A punk movement of spiritual practitioners
From The Guardian...

"The breakfast session begins with a presentation by Rohan Gunatillake, creator of the urban meditation app Buddhify. Having first explored Buddhist practice when working in Manchester, Gunatillake is a firm believer in the idea that Buddhism is compatible with city living. This is Buddhism as filtered through modern marketing, with the jargon to boot – there's lots of talk of Buddhism as an "industry of awakening" and an "innovation tradition", as well as a desire to tackle Buddhism's "pathological" attitude to money.

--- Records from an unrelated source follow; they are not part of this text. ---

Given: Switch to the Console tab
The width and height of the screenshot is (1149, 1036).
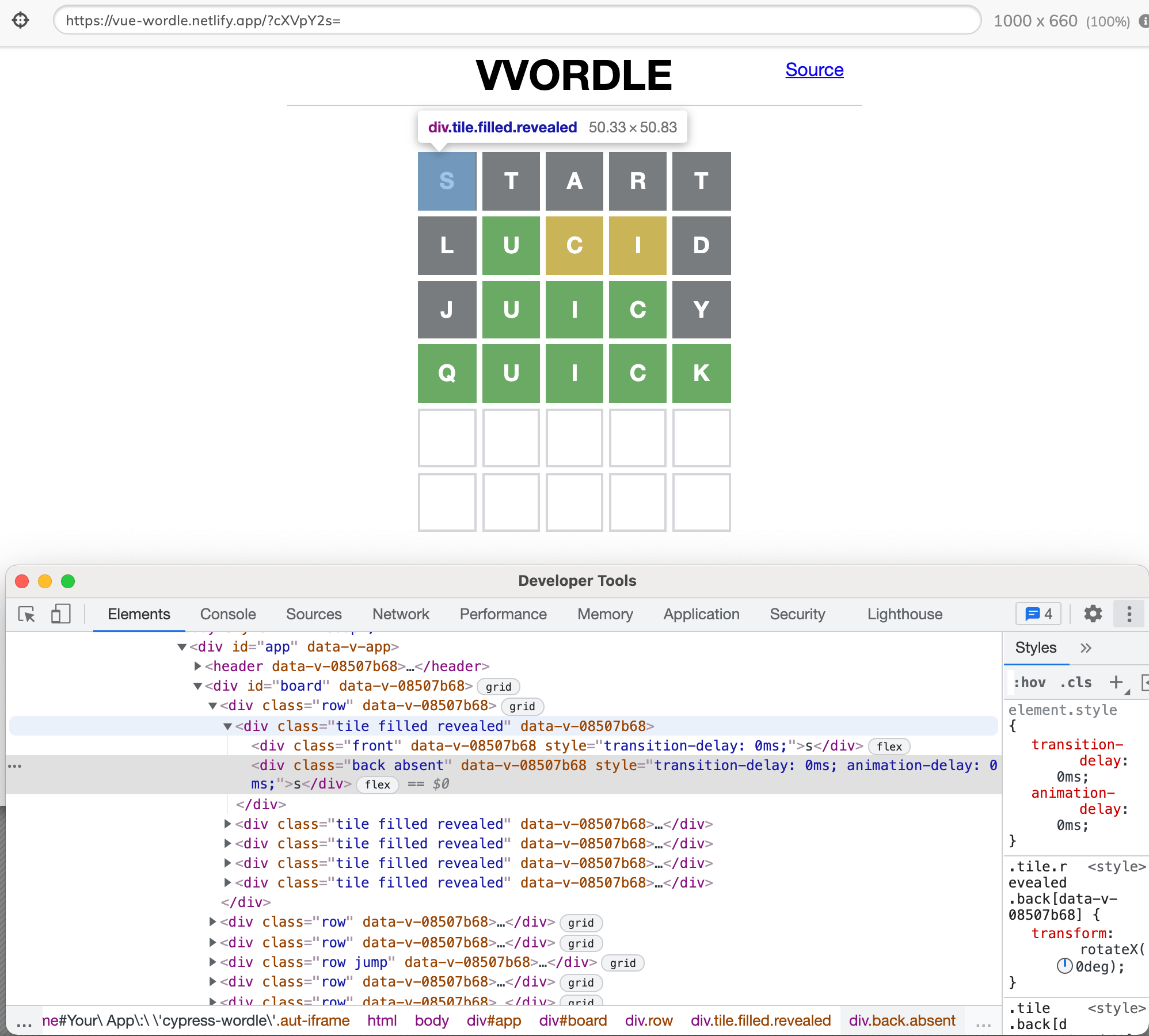Looking at the screenshot, I should pyautogui.click(x=228, y=614).
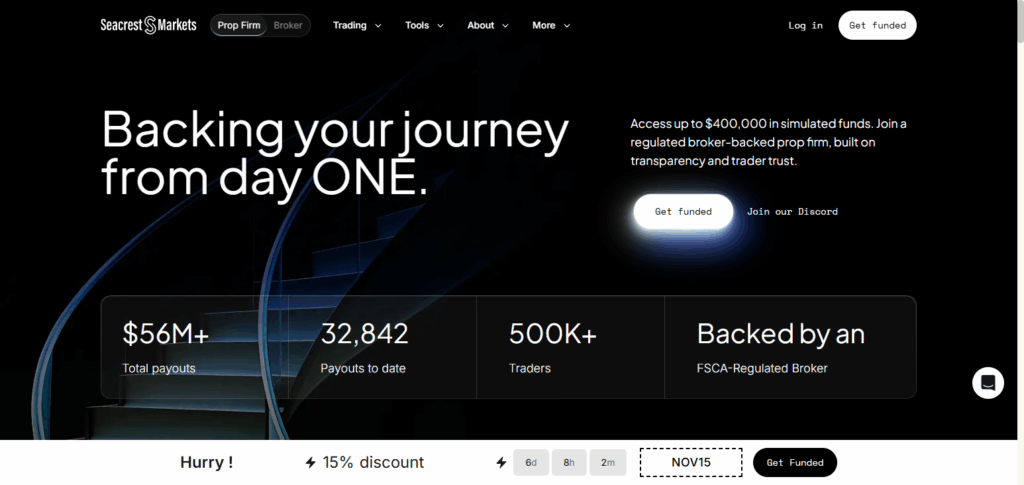
Task: Expand the Trading dropdown menu
Action: point(357,25)
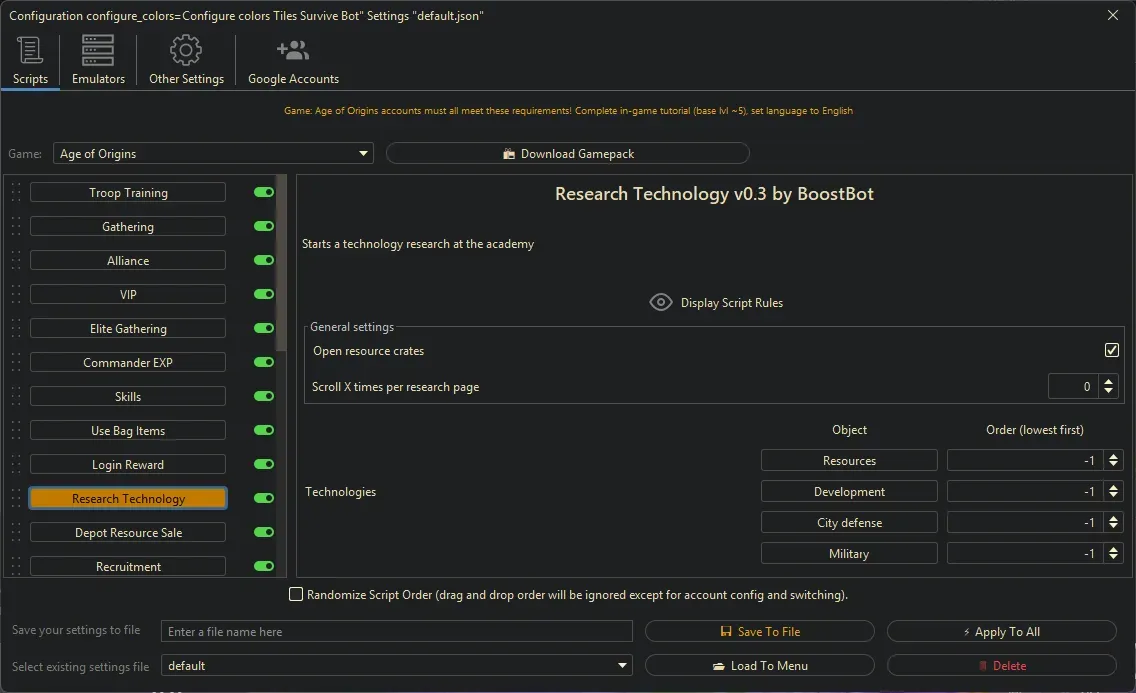Click the eye icon for Display Script Rules
The width and height of the screenshot is (1136, 693).
[x=660, y=301]
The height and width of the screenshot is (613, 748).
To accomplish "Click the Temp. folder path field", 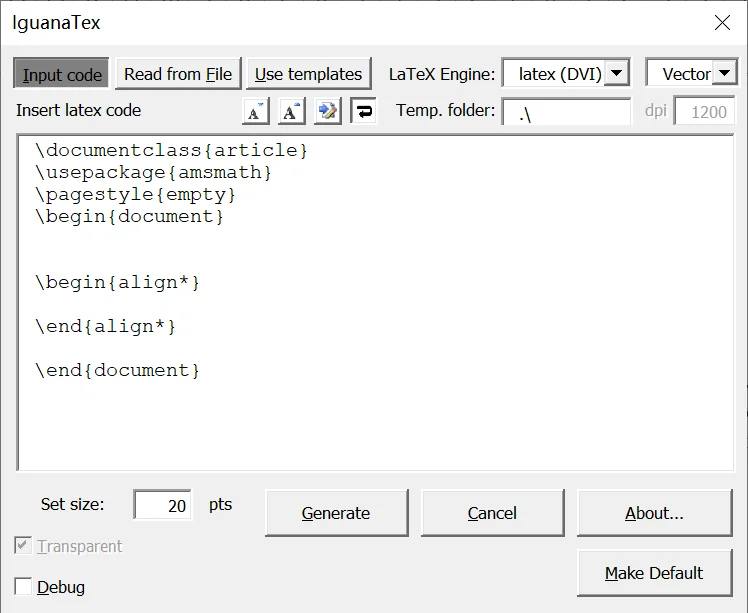I will 565,112.
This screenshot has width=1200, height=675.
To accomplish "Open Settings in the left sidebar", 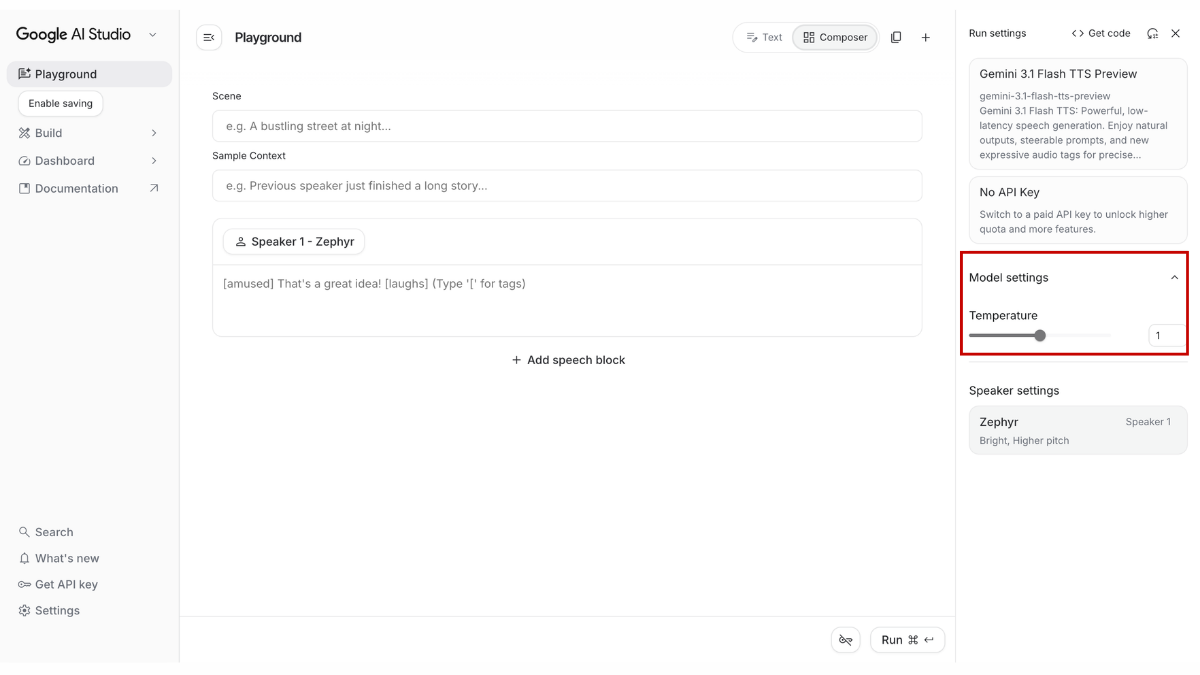I will tap(57, 610).
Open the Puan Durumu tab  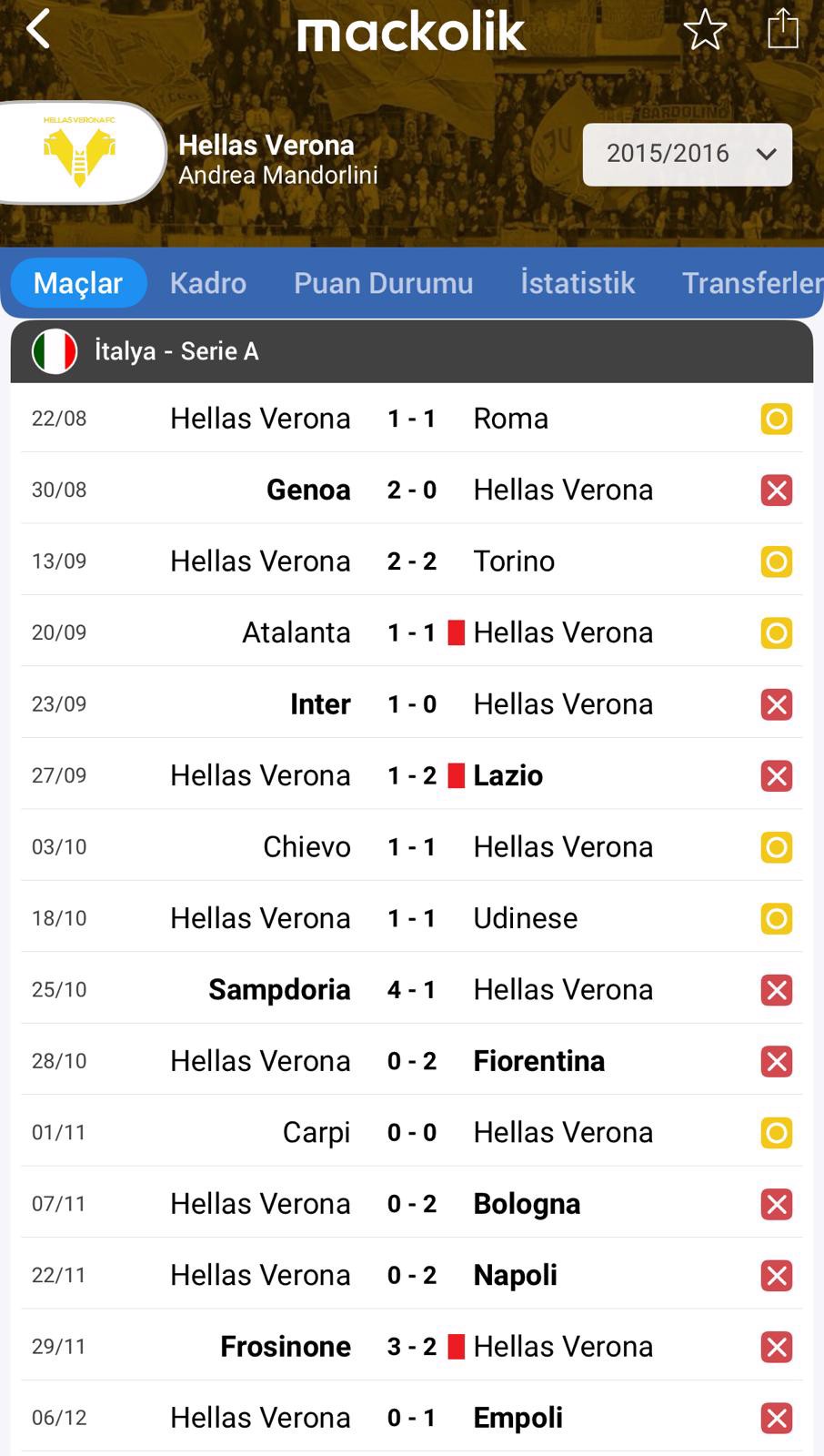383,283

Gunatillake is an engaging performer though, casting Buddhism as "a punk movement of spiritual practitioners", with Buddha as a proto-scientist using "inner technologies" to explore the nature of human experience and the mechanics of suffering. He's particularly interesting in charting the migration of Buddhist practice, from austere and scholarly south-Asian Buddhism, moving east through China, Korea and Japan (zen), and on to Tibet. The hippies then brought Buddhism to the baby-boomers and creating a "western meditative tradition".

He brings the timeline up-to-date with the birth of the "hipster meditator", a postmodern Buddhist influenced by all three Buddhist traditions, as well as the science on the neurological effect of meditation and consumerism. As Gunatillake puts it:
It's not about looking to the East, to the mountaintop in India or the zen garden in Japan or a monastery in Burma, it's about making it work here.
And there's plenty of evidence to show there are people doing exactly that, with groups like buddhistgeeks, an online community dedicated to modern Buddhist practitioners, and the #OMCru (that's Online Meditation Crew for the uninitiated, a group who encourage meditation through Twitter) and Gunatillake's own Buddhify app (tagline: "Modern meditation. To go.") It's even spreading to the corporate sector, with Google encouraging their employees to read Search Inside Yourself in a bid to improve their wellbeing and productivity."

... another facet of the Dharma Jewel becoming visible, or just another Dharmaburger?